> What you are asked to do
Without its pictures, the listing below is to be transcribed exactly.

--- Provided entries Enclosed Below ---

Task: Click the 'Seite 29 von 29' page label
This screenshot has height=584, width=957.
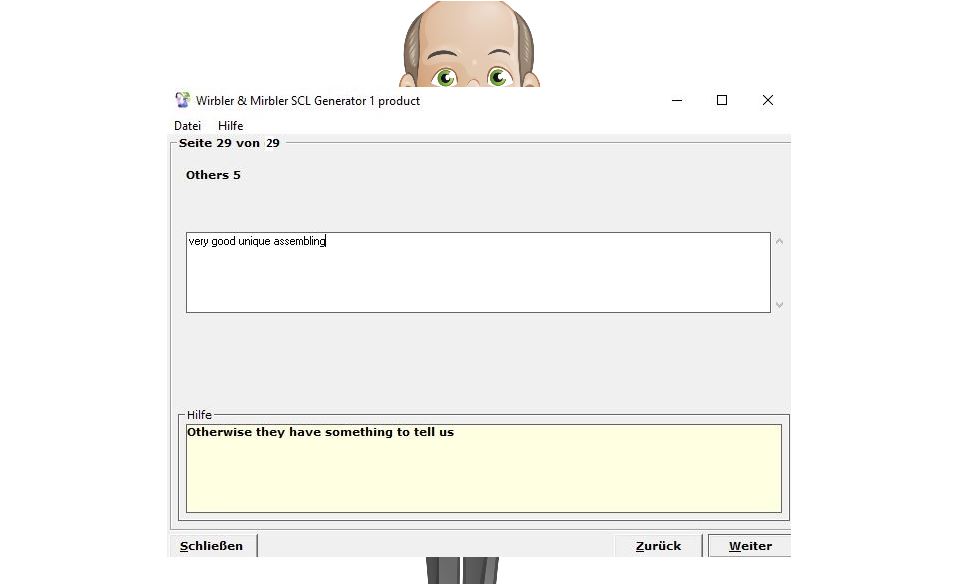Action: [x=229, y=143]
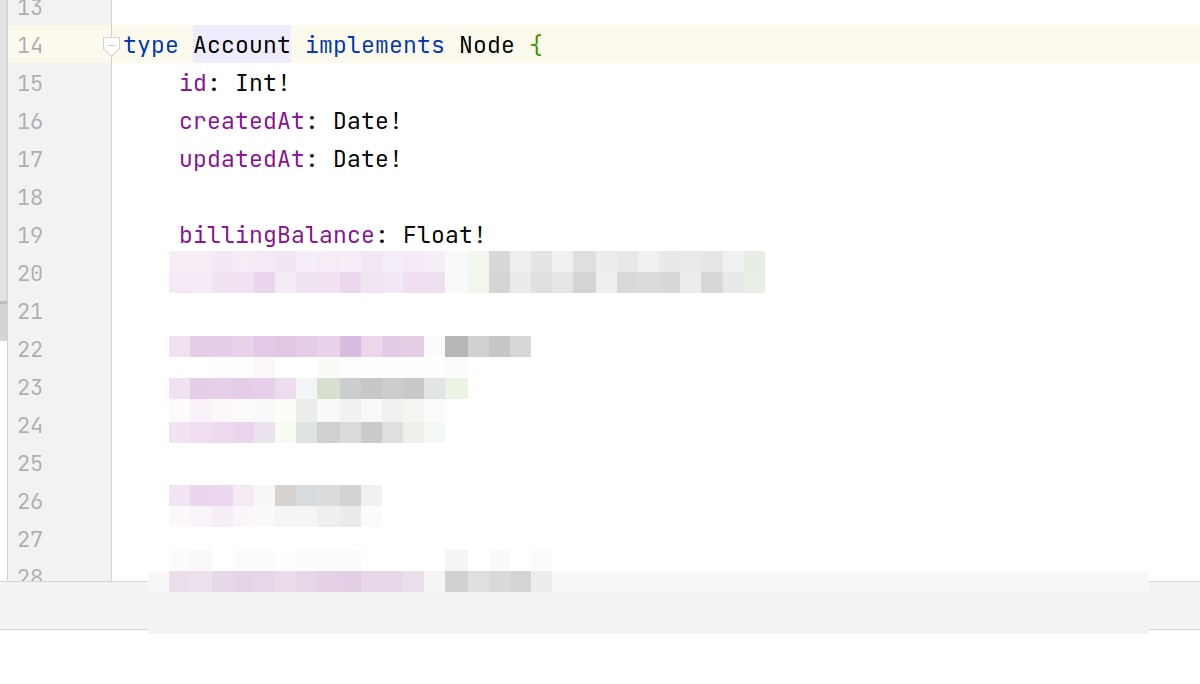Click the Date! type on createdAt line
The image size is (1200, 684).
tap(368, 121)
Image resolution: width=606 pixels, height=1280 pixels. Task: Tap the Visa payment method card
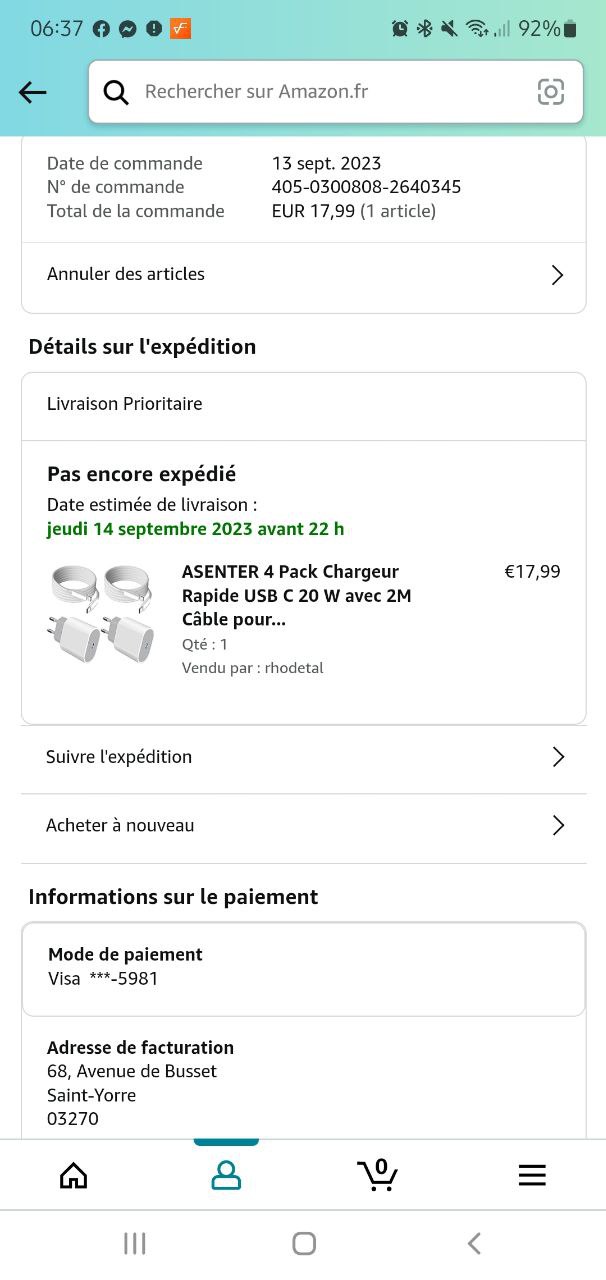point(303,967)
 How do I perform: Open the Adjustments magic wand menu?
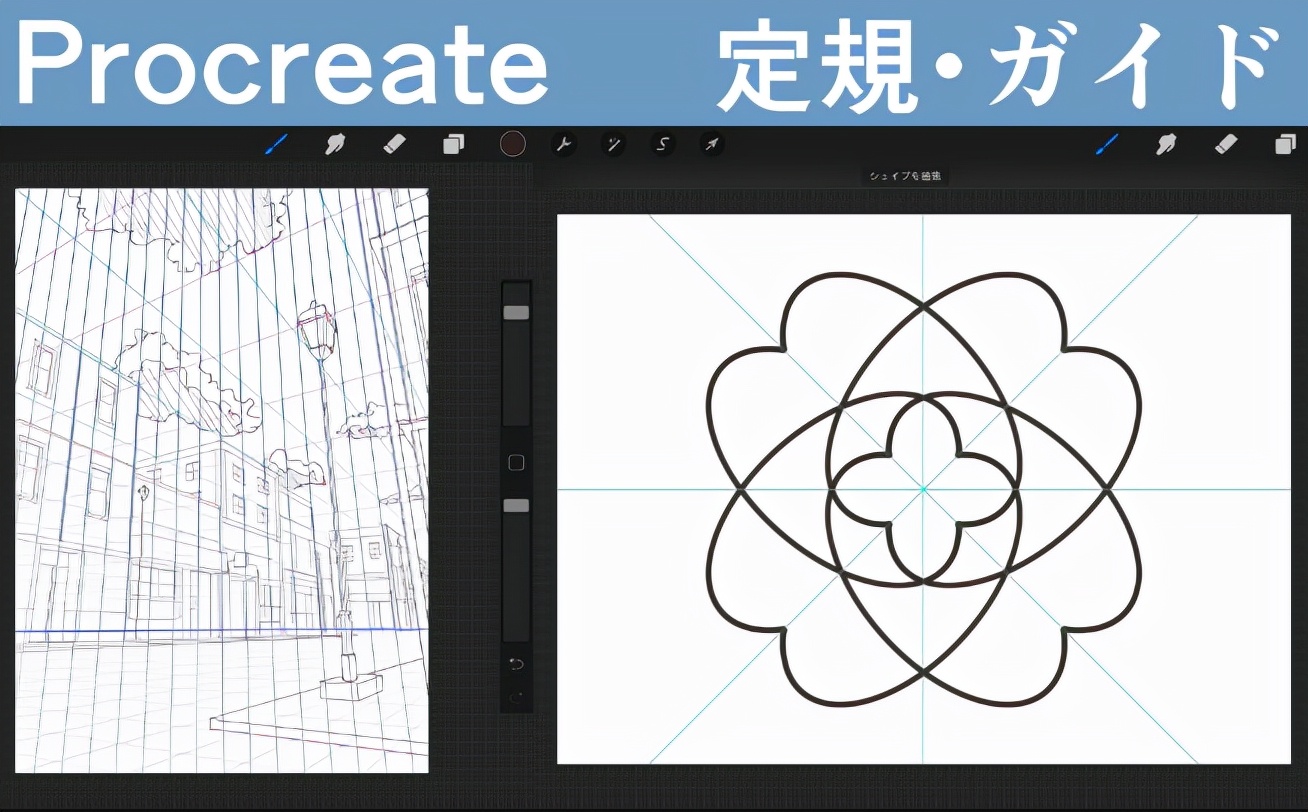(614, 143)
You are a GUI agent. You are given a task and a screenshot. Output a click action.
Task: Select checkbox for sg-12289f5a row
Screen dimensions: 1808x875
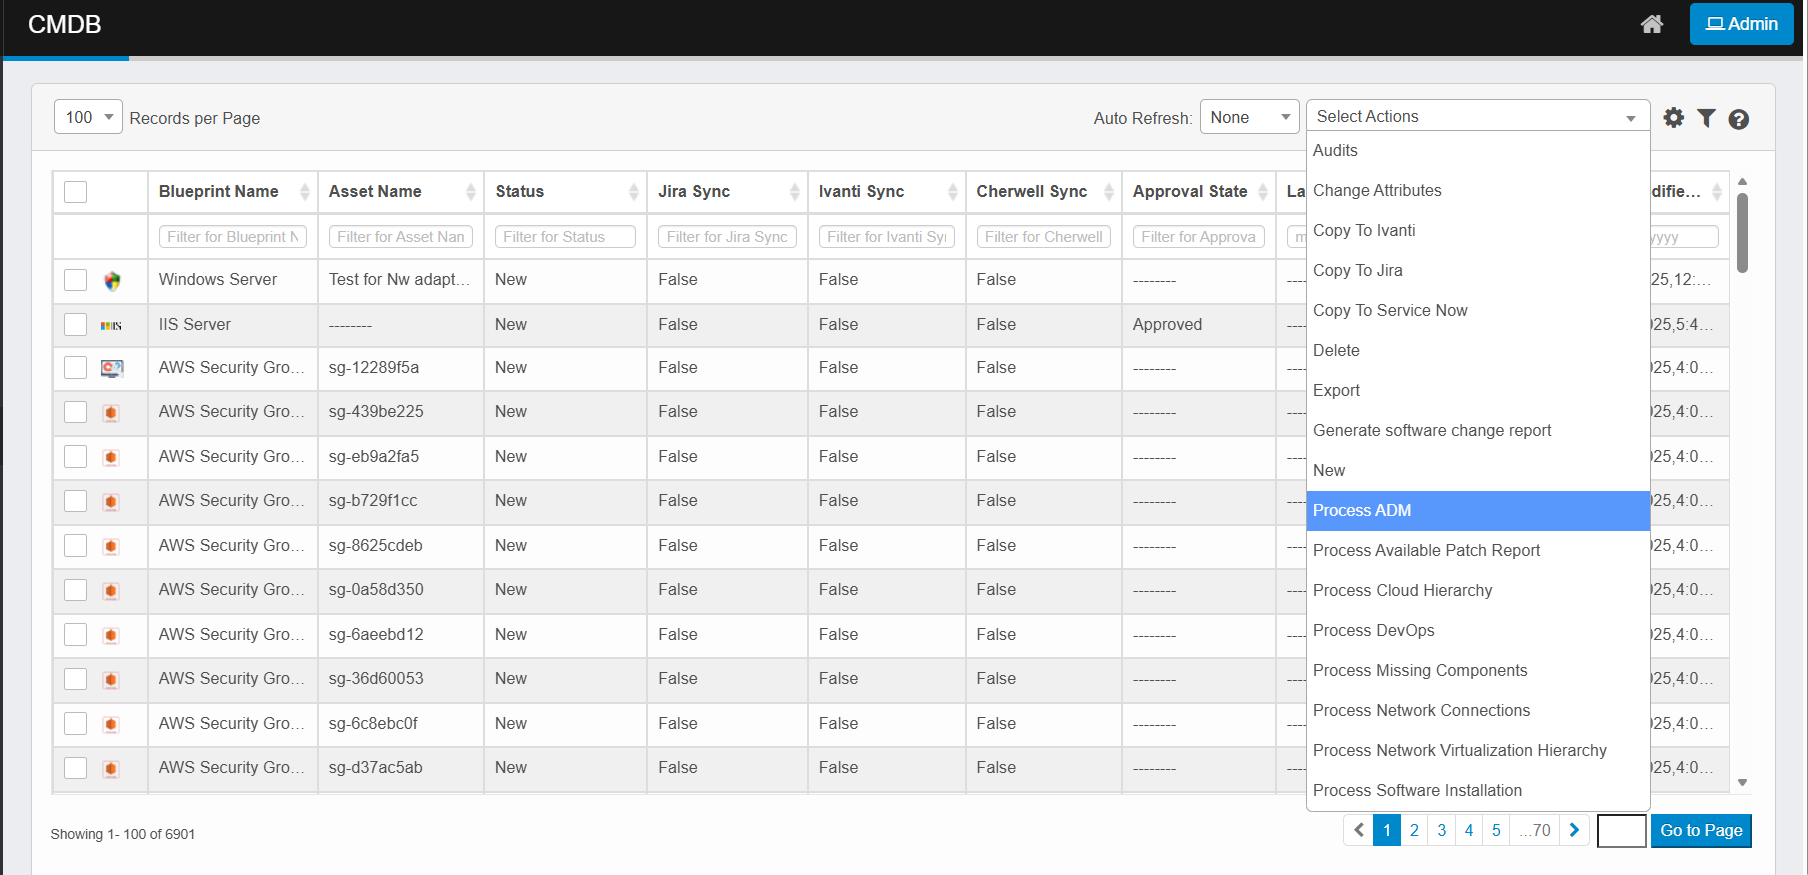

--- End of Enclosed Provided entries ---

> Result for this exercise
Task: Click the 'Seite 29 von 29' page label
This screenshot has height=584, width=957.
Action: [x=229, y=143]
Click the Date! type on createdAt line
The image size is (1200, 684).
tap(368, 121)
Image resolution: width=606 pixels, height=1280 pixels. Task: Tap the Visa payment method card
point(303,967)
 How do I perform: Open the Adjustments magic wand menu?
(614, 143)
You are a GUI agent. You are given a task and a screenshot. Output a click action.
Task: Select checkbox for sg-12289f5a row
Screen dimensions: 1808x875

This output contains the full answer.